___ EXTRACTED RECORDS ___

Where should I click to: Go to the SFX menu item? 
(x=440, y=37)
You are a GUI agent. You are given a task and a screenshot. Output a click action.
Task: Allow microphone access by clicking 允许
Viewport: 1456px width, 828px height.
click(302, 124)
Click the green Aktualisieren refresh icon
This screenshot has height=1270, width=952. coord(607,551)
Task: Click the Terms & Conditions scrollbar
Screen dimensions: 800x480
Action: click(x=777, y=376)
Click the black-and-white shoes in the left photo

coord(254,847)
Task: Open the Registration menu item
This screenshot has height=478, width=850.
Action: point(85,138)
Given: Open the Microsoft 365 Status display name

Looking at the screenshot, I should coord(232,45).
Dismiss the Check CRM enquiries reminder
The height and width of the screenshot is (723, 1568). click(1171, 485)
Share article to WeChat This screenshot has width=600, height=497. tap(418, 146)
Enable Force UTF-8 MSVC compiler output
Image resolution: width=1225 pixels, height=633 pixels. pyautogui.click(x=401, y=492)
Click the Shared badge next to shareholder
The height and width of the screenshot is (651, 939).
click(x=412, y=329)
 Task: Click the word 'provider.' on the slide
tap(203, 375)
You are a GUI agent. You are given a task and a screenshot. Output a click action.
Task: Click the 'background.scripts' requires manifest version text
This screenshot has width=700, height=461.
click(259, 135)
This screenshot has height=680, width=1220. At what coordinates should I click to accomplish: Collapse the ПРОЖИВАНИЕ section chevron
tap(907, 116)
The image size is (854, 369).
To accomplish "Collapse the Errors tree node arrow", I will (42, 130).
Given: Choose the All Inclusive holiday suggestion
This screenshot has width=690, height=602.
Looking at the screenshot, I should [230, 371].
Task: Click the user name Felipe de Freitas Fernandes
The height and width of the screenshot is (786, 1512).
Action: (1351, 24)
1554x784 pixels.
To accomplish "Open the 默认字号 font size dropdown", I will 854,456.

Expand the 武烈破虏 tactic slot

___

DESCRIPTION OF THE TASK
Count the lines in the listing above that contain the word "Open". Reply with the number alone.

TASK RESULT
3